Afortunadamente, esa no es toda la historia de la neurociencia. En personas con cerebros que funcionan de manera saludable, la rápida respuesta de la amígdala activa una región del cerebro conocida como la corteza prefrontal, que es más lenta y desempeña un papel regulador. Cuando se activa el sistema de miedo, las áreas prefrontales trabajan para evaluar racionalmente la situación y calmar el molesto sistema automático. Gracias a regiones específicas como la corteza prefrontal dorsolateral y la corteza cingulada anterior, el cerebro ejerce un control cognitivo, suprimiendo juicios y comportamientos inapropiados o perjudiciales.

El problema es que no todos tienen un córtex prefrontal que funcione de manera saludable, y estas personas son quienes los sesgos los controlan. No pueden razonar esas temibles oleadas porque carecen de los mecanismos cognitivos que normalmente permiten que las personas lo hagan. Curiosamente, los estudios de imágenes cerebrales han encontrado vínculos entre el deterioro de la función del lóbulo prefrontal y el fundamentalismo religioso. Si bien la correlación no siempre implica causalidad, una conexión estadística entre los dos sugiere que el extremismo religioso y la intolerancia a otros diferentes comparten puntos en común de disfunción cerebral. Los estudios también han demostrado que quienes padecen adicción a drogas como el alcohol o las anfetaminas también tienen un mal circuito prefrontal, lo que significa que tienen mayores dificultades para controlar sus prejuicios e instintos tribales. En general, aquellos que tienen problemas para autorregular sus emociones y controlar sus miedos son los que tienen más probabilidades de adoptar puntos de vista nacionalistas y racistas.

Entonces, la pregunta que todos deberíamos hacernos es, ahora que entendemos la ciencia subyacente al racismo, ¿qué podemos hacer al respecto? Afortunadamente, una característica prominente y fascinante del cerebro es su plasticidad, o su capacidad para ser reconfigurada en respuesta a la nueva información que llega del entorno y las nuevas experiencias. Mediante la exposición a nuevos estímulos, se pueden formar nuevas conexiones sinápticas, creando vías neuronales que pueden promover una reestructuración de sistemas de creencias antiguos y rígidos.

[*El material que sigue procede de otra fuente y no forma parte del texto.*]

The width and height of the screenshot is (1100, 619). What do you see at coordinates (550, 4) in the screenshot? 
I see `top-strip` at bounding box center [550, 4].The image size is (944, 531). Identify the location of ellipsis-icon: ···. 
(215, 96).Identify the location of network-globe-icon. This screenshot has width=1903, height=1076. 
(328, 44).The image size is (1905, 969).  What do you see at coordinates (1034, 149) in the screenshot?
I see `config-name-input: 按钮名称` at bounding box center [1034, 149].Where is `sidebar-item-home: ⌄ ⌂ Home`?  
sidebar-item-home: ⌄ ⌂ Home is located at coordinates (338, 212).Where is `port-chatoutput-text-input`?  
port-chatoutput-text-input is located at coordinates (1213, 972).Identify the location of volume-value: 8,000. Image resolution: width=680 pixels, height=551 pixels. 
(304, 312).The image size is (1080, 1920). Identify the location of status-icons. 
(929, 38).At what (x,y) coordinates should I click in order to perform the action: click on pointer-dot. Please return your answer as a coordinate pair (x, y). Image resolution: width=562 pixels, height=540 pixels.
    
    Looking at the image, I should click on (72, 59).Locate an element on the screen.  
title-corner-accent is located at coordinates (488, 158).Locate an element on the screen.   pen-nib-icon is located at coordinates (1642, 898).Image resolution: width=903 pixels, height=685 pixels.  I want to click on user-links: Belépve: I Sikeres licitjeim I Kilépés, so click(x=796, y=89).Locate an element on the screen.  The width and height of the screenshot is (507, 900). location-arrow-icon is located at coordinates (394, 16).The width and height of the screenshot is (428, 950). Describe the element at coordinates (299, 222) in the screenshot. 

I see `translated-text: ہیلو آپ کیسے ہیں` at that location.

Además, los ejercicios cognitivos como la respiración enfocada y la meditación pueden entrenar la corteza prefrontal para atenuar una amígdala hiperactiva y controlar esos malos instintos.

Pero incluso estos esfuerzos podrían no hacer mucho para cambiar la cosmovisión de un racista acérrimo. Eso podría requerir medidas terapéuticas más extremas, como tratamientos farmacológicos para restablecer el cerebro. La psilocibina, el ingrediente de los hongos mágicos, o LSD, junto con la terapia de conversación podría ser una forma efectiva de alterar sus visiones del mundo y disolver sus sesgos. Desafortunadamente, esto requeriría que el racista sea lo suficientemente abierto como para probar este tratamiento experimental. Lo cual es poco probable. Pero no imposible. Y debemos recordar ese hecho, que vale la pena reiterar. No es imposible.